The anthropological examination of the skull was performed by Peter Löhr, who noted that the skull had shrunk by storage in the bog. As part of his doctoral thesis on the experimental shrinkage of skulls Löhr made ​​numerous attempts also to the Osterbyer skull. Several times he watered the skull causing it swelled and then dried it again, accompanied by detailed measurements. Löhr assumed that the skull took its nearly original size in the swollen state and not einschrumpfte evenly during the subsequent drying.
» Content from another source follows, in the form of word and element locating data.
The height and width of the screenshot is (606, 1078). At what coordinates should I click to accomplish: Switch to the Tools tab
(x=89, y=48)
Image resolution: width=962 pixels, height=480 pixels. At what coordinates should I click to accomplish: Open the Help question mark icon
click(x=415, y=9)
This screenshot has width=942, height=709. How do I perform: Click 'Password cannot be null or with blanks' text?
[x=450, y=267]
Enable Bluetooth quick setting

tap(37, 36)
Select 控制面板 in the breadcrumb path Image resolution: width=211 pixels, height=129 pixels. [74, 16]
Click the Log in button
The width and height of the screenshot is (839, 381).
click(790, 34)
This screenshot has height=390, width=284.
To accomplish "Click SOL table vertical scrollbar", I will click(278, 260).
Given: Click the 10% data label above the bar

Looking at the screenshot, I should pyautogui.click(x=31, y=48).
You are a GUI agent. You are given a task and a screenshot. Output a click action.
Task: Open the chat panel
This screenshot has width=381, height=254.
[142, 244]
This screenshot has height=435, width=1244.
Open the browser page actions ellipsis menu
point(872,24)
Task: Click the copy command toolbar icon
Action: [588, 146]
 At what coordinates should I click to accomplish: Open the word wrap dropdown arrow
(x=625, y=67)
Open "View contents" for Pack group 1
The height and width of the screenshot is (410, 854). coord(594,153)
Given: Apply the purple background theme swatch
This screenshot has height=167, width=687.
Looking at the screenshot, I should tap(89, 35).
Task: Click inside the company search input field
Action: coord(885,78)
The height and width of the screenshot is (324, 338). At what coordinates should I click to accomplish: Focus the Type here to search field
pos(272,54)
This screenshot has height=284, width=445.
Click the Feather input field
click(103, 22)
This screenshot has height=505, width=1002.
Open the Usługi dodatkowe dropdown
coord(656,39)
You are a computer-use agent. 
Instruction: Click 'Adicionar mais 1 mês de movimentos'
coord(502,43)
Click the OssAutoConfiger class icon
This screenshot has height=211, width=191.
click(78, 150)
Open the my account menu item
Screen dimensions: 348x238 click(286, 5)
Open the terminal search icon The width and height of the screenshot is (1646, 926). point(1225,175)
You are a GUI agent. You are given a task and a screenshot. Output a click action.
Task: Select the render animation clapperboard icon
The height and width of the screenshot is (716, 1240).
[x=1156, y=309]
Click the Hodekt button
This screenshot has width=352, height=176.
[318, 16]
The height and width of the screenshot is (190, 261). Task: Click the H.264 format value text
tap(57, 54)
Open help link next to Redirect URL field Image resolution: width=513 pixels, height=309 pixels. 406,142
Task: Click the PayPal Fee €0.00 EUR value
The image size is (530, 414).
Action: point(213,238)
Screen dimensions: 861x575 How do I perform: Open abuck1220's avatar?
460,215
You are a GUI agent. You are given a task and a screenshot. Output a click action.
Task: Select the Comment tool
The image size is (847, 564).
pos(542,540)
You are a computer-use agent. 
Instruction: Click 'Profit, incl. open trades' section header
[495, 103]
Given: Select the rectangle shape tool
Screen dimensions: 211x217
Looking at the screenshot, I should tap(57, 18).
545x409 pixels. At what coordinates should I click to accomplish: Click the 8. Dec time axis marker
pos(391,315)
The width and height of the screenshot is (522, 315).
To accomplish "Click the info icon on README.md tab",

For his study lay before Peter Löhr the skull itself, greatly shrunken teeth, as well as a complete lower jaw with a strongly protruding chin. Recent studies of Osterbyer head showed that the exhibited in the permanent collection of the Schleswig -Holstein State Museum skull was added during the preparation for the exhibition by Karl Schlabow, probably for aesthetic reasons, with an initially given under this head lower jaw.

Dating

The man of Osterby was dated due to its characteristic hairstyle in the Roman empire. Through a 14C - dating of a hair sample from the estate of Alfred Dieck, a potentially unsafe source, his time of death during the period 75-130 AD could help pinpoint.

Interpretation

The find circumstances, the circumstances of the Disposal of the man of Osterby, and the objects found have many parallels to other bog body finds. The man of Osterby was beheaded as other finds from the Iron Age and deposited in the bog. The fractures of the skull, by wrapping with a blunt object, indicate an intention to multiple homicide. Whether a death penalty due to Germanic legal customs enforced to the man, or whether he was offered not more today can be safely cleared. Several bog bodies occupy this practice, including the man of Dätgen, which also carries a Suebian knot, and whose head was found several meters away from the body, or even the wife of Moses Roum from Denmark. Whether the man of Osterby near the head of the body was deposited in the bog is also no longer be ascertained, as this may have been degraded unnoticed with the peat, still undiscovered is due to a more distant place or has already been eliminated historically in other ways.